- **Exercise passage**
((

I applaud andy becuase he has been able to make a great association out of something that can't exist. The man has done an incredible job. I will always reside in the camp that WOM is an outcome, and can not be paid for. It appears after the equal sign in the marketing equation, but never the less.....he has done a fabulous job building the association.

Posted by: erik hauser on July 14, 2005 2:17 PM

I'm glad to see that the WOMMA group is up and running and providing legitimacy to a standalone channel of marketing much like advertising, sales promotion, PR and online is today. Bravo.

Two comments to add:
1) As a response to Erik Hauser's comments, I appreciate the purist mentality when it comes to grassroots and authentic social forces like word of mouth. I must disagree however. For centuries, word of mouth has been brokered as a powerful commercial force and has come back into popularity recently given the growing limitations of mainstream advertising. If done right, WOM works, paid or not.

2)With the formation of a trade association - my fear is word of mouth doesn't "jump the shark". A lot of trade organizations tend to build a moat for the castle of incumbents and establish handcuffs and hardline rules that each member needs to play by. Hopefully WOMMA can maintain its value as an innovator and voice of change and credibility within a marketplace that desperately needs what it's representing. Kudos to WOMMA and team on a great start.

))

- **Work to complete**
A. Please answer these questions from the comments:
(i) Who posted the comment dated July 14, 2005?
(ii) Where does the first comment say WOM appears in the marketing equation?
(iii) Which standalone channels of marketing does the comment starting "I'm glad to see" compare word of mouth to?
B. Revise the comments from "Posted by: erik" up to and including "is today. Bravo.", putting "recognition" in place of "legitimacy".

- **Available data**
((

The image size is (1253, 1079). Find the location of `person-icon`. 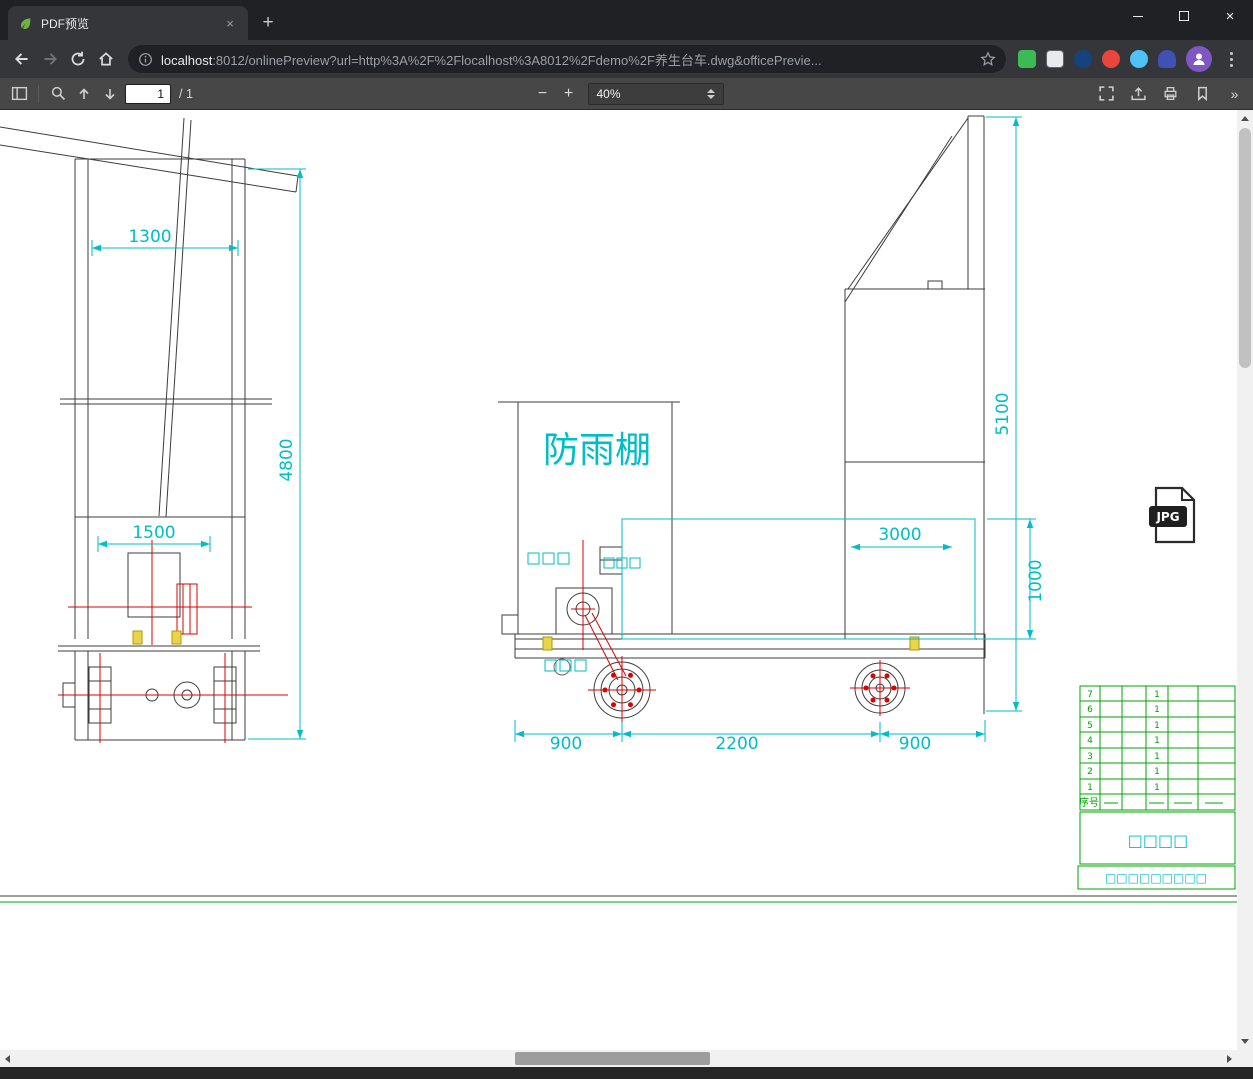

person-icon is located at coordinates (1199, 59).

))

- **Task-by-task results**
A.
(i) erik hauser
(ii) After the equal sign
(iii) Advertising, sales promotion, PR and online

B.
Posted by: erik hauser on July 14, 2005 2:17 PM

I'm glad to see that the WOMMA group is up and running and providing recognition to a standalone channel of marketing much like advertising, sales promotion, PR and online is today. Bravo.